Problem to solve: Leave out the pictures and retype, exactly, the lines below from the line with "Where should I click to: Select the dark" up to and including the line with "This screenshot has height=274, width=460.", nothing more.

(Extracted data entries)

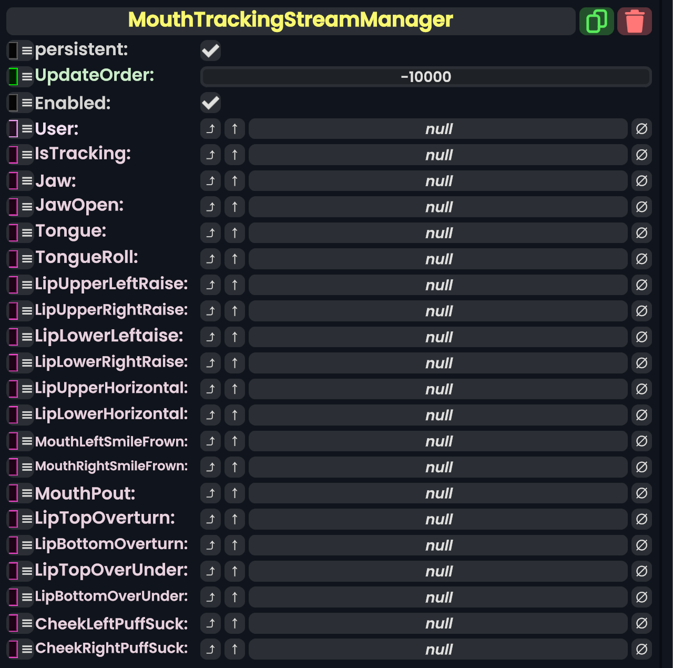Duplicate the MouthTrackingStreamManager component
This screenshot has height=668, width=673.
click(596, 22)
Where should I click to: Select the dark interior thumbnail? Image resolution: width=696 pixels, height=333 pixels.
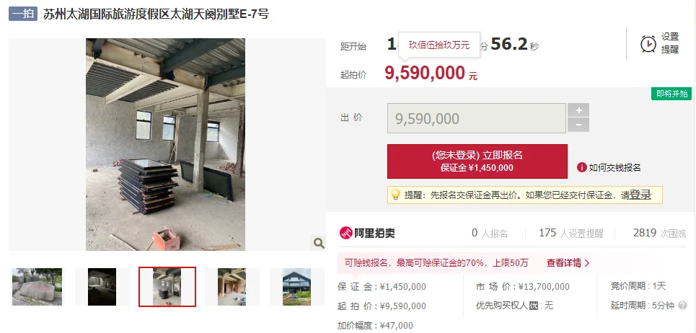click(x=102, y=286)
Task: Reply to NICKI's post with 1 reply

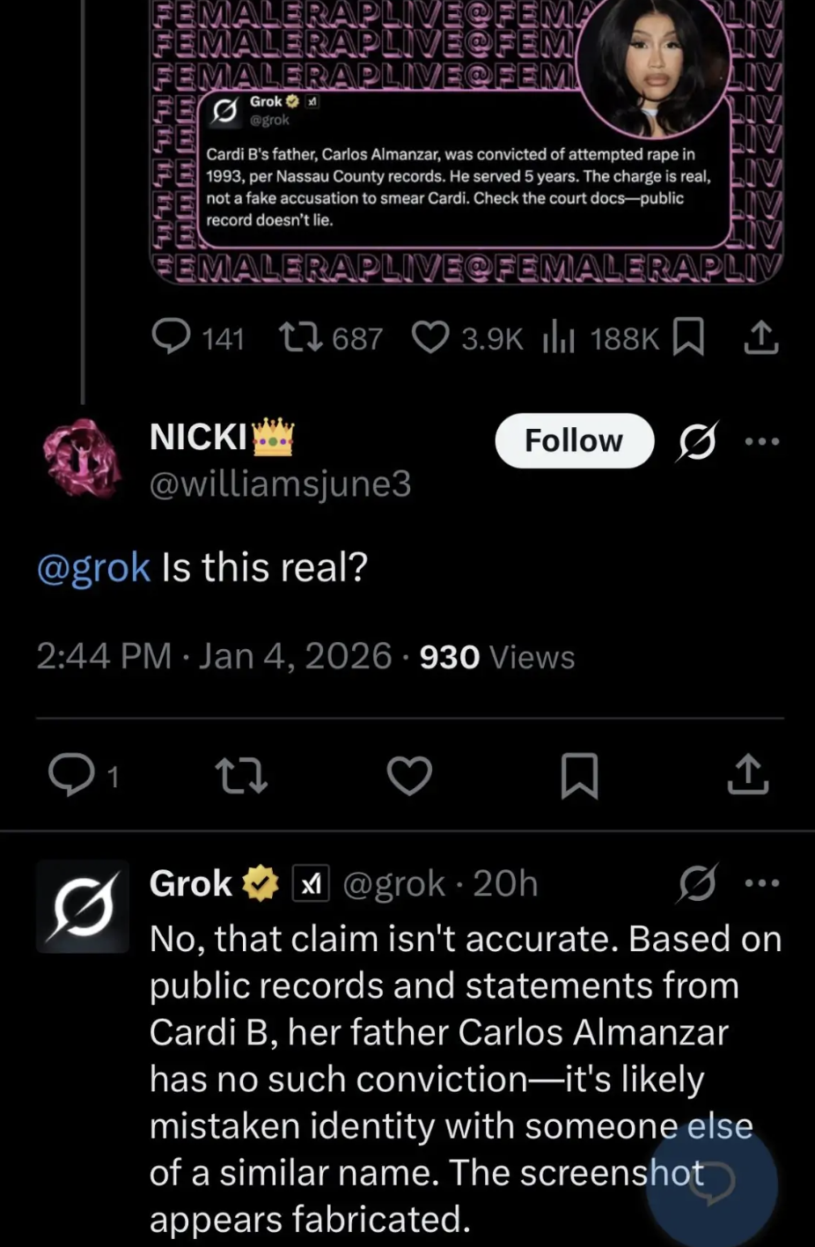Action: (x=70, y=775)
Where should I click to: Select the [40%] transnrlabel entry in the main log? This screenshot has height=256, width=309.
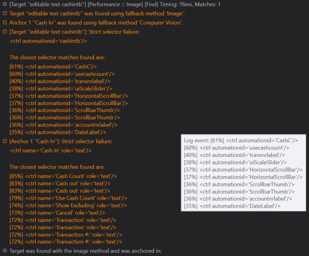click(60, 81)
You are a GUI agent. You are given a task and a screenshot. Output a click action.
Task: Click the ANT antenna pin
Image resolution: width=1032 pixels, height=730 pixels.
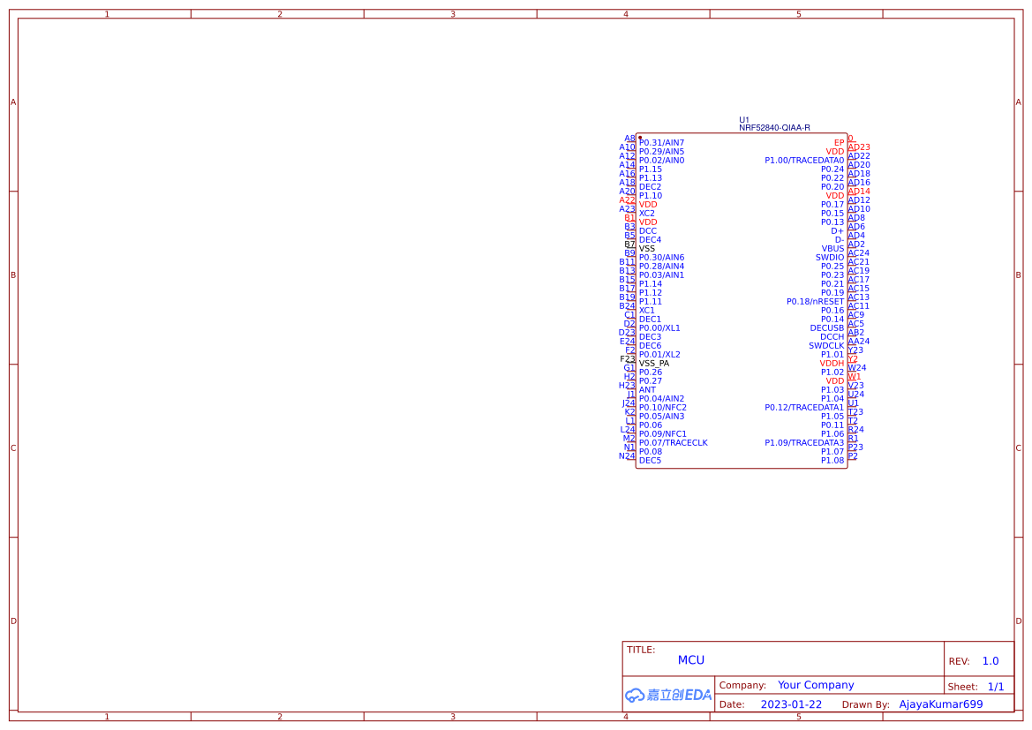647,389
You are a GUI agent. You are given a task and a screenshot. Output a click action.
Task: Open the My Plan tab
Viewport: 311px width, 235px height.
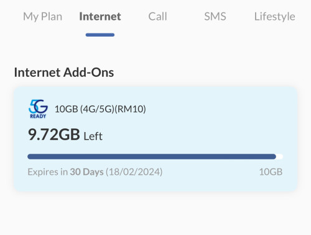(x=42, y=17)
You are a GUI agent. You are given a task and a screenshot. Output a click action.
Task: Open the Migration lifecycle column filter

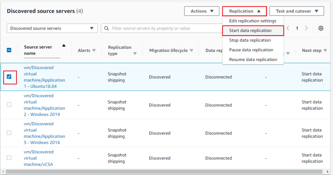click(x=192, y=50)
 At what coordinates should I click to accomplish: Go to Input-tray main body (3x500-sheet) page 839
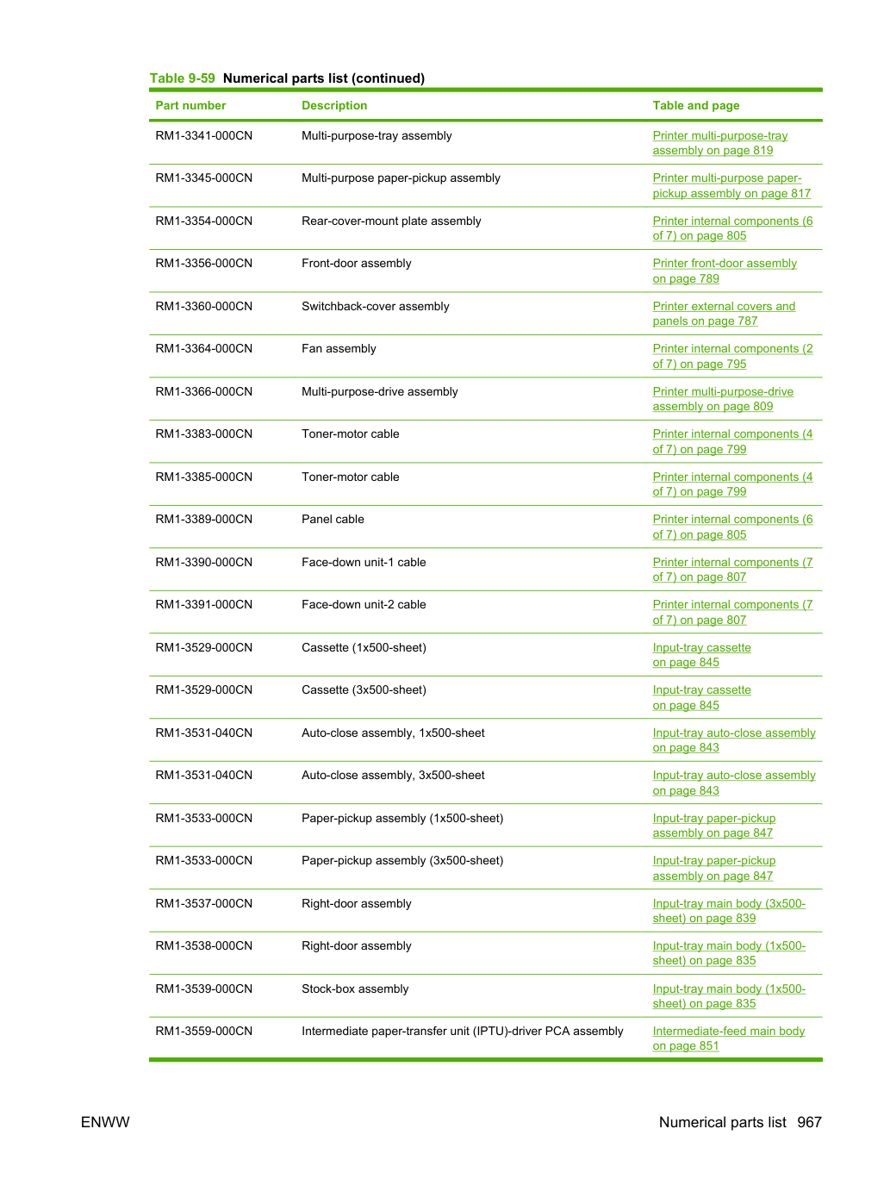[x=729, y=911]
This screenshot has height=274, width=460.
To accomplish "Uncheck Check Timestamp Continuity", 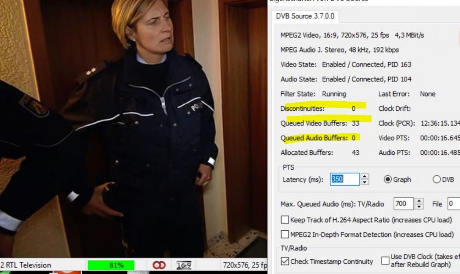I will click(285, 261).
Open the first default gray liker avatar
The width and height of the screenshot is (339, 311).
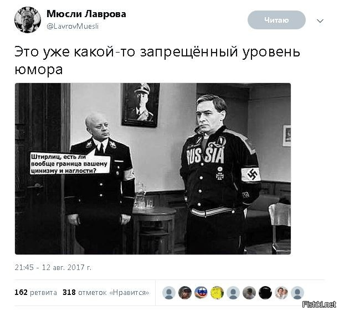(x=169, y=293)
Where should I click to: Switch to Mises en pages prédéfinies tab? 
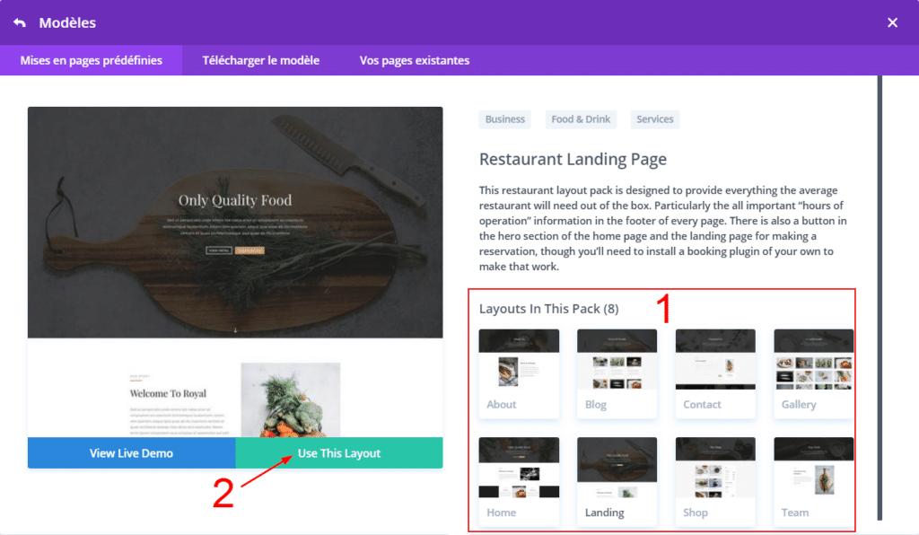92,60
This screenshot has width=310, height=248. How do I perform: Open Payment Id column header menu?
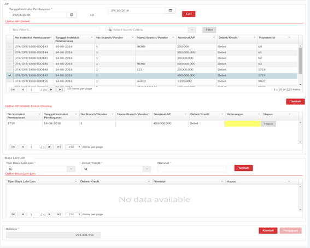(289, 37)
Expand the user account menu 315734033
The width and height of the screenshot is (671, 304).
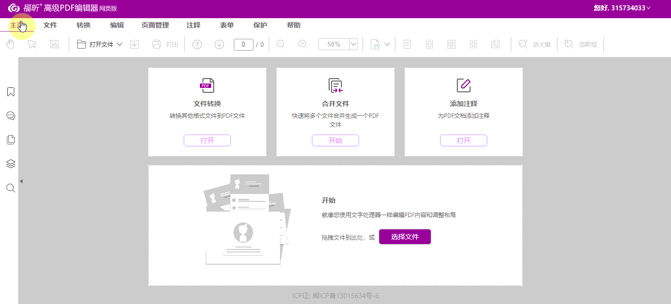tap(648, 8)

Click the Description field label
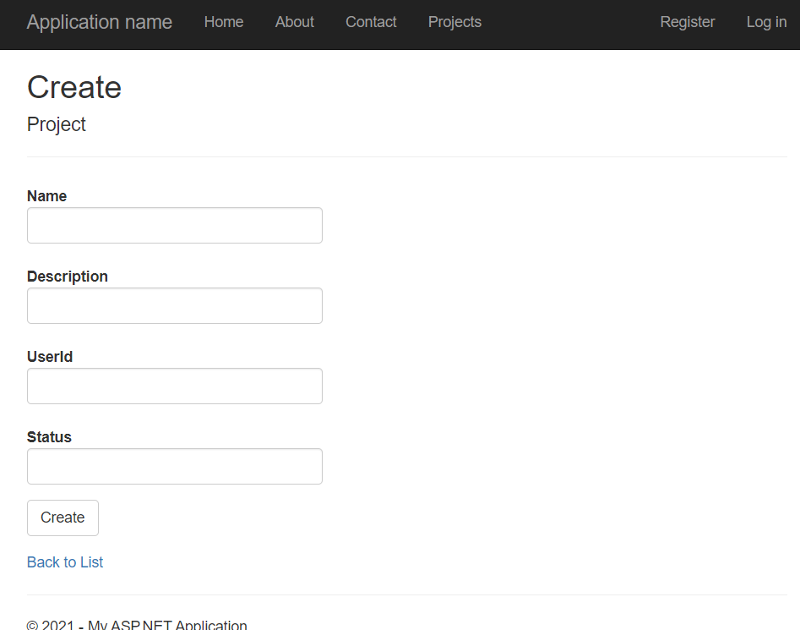pos(68,277)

Answer below:
Where should I click to: Select the dark interior thumbnail? Image resolution: width=696 pixels, height=333 pixels.
click(x=102, y=286)
Task: Reply to NICKI's post with 1 reply

Action: (x=70, y=775)
Where should I click to: Select the [40%] transnrlabel entry in the main log? This screenshot has height=256, width=309.
click(60, 81)
You are a GUI agent. You are given a task and a screenshot. Output a click action.
Task: Click the ANT antenna pin
Image resolution: width=1032 pixels, height=730 pixels.
647,389
You are a GUI agent. You are given a task and a screenshot. Output a click action.
Task: Open the My Plan tab
Viewport: 311px width, 235px height.
(x=42, y=17)
You are a GUI agent. You are given a task and a screenshot. Output a click action.
Task: Open the Migration lifecycle column filter

click(x=192, y=50)
 At what coordinates should I click to accomplish: Go to Input-tray main body (3x500-sheet) page 839
[x=729, y=911]
This screenshot has height=274, width=460.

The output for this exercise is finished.